** begin Material provided **
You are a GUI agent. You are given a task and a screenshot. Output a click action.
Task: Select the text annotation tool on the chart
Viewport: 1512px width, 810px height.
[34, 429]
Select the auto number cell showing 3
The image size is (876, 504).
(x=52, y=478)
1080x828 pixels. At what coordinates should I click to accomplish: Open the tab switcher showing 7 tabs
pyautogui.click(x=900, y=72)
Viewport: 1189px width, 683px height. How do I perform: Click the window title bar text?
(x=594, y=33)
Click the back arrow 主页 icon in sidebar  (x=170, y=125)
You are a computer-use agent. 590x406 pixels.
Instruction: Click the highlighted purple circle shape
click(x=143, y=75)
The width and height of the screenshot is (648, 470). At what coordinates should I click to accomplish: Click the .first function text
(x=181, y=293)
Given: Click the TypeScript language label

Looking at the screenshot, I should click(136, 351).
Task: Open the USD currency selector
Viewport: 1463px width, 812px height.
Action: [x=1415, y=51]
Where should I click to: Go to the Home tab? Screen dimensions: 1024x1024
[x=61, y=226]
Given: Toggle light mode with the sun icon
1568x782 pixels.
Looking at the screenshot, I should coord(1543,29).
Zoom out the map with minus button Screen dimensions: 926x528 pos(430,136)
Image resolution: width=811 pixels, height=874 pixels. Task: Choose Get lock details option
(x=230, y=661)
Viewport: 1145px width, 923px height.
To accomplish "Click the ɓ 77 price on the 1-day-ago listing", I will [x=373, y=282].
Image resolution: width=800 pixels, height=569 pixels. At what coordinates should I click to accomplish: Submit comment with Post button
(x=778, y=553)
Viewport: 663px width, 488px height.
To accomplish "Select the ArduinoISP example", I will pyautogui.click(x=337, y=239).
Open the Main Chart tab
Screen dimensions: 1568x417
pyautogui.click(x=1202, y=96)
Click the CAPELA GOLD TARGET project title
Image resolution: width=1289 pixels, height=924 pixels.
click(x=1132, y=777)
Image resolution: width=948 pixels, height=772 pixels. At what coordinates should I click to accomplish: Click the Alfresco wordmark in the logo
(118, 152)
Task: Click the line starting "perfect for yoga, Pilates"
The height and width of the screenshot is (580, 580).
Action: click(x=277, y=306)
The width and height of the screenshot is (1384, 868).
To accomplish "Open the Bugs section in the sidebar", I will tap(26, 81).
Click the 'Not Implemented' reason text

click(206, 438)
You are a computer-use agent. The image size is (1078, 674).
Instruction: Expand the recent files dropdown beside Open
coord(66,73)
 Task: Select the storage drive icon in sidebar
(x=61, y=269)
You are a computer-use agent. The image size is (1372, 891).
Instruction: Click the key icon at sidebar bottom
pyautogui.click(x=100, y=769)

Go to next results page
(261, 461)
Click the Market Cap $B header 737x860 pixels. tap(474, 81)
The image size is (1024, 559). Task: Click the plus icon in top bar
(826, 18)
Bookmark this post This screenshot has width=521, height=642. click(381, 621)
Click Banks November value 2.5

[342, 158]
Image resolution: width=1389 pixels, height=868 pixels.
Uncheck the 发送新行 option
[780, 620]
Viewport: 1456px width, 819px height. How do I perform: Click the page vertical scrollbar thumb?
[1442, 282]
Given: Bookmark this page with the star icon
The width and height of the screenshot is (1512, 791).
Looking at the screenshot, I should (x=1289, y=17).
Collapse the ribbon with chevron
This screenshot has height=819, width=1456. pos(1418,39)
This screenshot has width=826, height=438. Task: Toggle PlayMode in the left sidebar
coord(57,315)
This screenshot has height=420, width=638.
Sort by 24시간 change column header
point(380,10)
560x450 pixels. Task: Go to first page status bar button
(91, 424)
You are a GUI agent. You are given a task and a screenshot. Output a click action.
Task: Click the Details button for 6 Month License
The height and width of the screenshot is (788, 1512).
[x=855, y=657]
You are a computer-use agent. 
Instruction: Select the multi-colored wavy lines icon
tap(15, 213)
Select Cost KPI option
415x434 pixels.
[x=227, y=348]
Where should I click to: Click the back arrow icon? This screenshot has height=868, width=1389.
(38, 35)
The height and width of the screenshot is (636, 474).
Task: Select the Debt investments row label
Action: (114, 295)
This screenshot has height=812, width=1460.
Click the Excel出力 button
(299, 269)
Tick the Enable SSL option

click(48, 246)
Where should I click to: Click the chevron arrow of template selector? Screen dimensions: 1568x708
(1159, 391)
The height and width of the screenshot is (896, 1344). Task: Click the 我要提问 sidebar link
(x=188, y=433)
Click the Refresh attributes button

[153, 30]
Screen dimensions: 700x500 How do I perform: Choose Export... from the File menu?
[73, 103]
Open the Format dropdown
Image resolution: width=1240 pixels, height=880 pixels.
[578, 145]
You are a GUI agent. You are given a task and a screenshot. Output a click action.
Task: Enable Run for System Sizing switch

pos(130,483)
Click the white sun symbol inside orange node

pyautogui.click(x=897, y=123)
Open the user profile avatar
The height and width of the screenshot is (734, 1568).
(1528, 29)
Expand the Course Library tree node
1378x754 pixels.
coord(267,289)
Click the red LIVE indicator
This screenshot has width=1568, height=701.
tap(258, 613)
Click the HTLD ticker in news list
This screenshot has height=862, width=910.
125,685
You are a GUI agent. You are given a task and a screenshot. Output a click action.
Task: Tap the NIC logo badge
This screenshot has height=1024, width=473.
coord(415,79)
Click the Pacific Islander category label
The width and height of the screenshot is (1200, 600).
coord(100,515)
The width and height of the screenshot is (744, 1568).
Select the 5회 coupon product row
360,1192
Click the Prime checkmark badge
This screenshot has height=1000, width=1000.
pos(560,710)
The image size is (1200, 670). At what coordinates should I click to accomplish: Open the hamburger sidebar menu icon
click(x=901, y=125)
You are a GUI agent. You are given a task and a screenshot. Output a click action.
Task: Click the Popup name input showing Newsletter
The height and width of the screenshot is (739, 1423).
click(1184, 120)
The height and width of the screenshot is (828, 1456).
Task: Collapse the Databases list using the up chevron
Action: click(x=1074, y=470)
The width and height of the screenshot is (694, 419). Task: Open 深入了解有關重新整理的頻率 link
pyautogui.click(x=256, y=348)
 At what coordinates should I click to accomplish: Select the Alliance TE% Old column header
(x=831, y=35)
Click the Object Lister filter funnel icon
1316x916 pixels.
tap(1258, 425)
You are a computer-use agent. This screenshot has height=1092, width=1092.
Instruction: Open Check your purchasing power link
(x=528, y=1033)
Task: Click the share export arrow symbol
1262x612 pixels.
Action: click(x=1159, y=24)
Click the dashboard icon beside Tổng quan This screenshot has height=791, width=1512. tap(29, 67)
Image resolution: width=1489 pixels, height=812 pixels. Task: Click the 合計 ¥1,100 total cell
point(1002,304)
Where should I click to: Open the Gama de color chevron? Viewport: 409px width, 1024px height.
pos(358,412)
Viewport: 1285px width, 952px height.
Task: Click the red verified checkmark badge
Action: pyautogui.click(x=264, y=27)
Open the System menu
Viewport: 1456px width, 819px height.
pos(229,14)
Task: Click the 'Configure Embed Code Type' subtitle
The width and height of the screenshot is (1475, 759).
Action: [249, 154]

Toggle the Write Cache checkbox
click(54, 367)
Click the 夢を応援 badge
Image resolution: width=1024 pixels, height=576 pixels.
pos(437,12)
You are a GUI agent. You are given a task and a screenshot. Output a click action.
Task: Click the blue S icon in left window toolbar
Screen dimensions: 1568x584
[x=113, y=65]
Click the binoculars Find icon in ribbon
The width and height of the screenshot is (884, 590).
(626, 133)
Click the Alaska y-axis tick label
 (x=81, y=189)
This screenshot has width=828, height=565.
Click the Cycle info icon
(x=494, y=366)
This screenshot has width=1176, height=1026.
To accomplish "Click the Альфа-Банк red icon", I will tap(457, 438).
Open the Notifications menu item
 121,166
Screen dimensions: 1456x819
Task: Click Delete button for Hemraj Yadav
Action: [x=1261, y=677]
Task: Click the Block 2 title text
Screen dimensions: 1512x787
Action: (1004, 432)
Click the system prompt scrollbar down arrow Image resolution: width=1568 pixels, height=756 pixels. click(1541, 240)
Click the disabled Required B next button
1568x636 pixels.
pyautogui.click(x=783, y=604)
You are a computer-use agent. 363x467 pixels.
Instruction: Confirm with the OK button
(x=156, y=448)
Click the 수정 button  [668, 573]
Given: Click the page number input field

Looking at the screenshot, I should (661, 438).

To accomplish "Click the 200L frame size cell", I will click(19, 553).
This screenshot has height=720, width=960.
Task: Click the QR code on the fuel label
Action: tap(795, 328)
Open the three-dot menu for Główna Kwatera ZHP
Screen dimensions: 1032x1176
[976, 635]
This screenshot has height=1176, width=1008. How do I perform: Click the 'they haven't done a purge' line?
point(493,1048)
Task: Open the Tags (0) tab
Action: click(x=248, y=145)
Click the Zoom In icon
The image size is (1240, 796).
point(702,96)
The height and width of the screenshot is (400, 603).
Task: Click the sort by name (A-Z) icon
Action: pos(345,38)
** end Material provided **
§ Your objective: Format the items from the line with "This screenshot has height=812, width=1460." to the line with "Action: click(x=1074, y=470)" as a numbered list, leaving out blank lines.

§ Finished task:
1. This screenshot has height=812, width=1460.
2. Click the Excel出力 button
3. (299, 269)
4. Tick the Enable SSL option
5. click(48, 246)
6. Where should I click to: Click the chevron arrow of template selector? Screen dimensions: 1568x708
7. (1159, 391)
8. The height and width of the screenshot is (896, 1344). Task: Click the 我要提问 sidebar link
9. (x=188, y=433)
10. Click the Refresh attributes button
11. [153, 30]
12. Screen dimensions: 700x500 How do I perform: Choose Export... from the File menu?
13. [73, 103]
14. Open the Format dropdown
15. Image resolution: width=1240 pixels, height=880 pixels.
16. [578, 145]
17. You are a GUI agent. You are given a task and a screenshot. Output a click action.
18. Task: Enable Run for System Sizing switch
19. pos(130,483)
20. Click the white sun symbol inside orange node
21. pyautogui.click(x=897, y=123)
22. Open the user profile avatar
23. The height and width of the screenshot is (734, 1568).
24. (1528, 29)
25. Expand the Course Library tree node
26. 1378x754 pixels.
27. coord(267,289)
28. Click the red LIVE indicator
29. This screenshot has width=1568, height=701.
30. tap(258, 613)
31. Click the HTLD ticker in news list
32. This screenshot has height=862, width=910.
33. 125,685
34. You are a GUI agent. You are given a task and a screenshot. Output a click action.
35. Task: Tap the NIC logo badge
36. This screenshot has height=1024, width=473.
37. coord(415,79)
38. Click the Pacific Islander category label
39. The width and height of the screenshot is (1200, 600).
40. coord(100,515)
41. The width and height of the screenshot is (744, 1568).
42. Select the 5회 coupon product row
43. 360,1192
44. Click the Prime checkmark badge
45. This screenshot has height=1000, width=1000.
46. pos(560,710)
47. The image size is (1200, 670). At what coordinates should I click to accomplish: Open the hamburger sidebar menu icon
48. click(x=901, y=125)
49. You are a GUI agent. You are given a task and a screenshot. Output a click action.
50. Task: Click the Popup name input showing Newsletter
51. The height and width of the screenshot is (739, 1423).
52. click(1184, 120)
53. The height and width of the screenshot is (828, 1456).
54. Task: Collapse the Databases list using the up chevron
55. Action: click(x=1074, y=470)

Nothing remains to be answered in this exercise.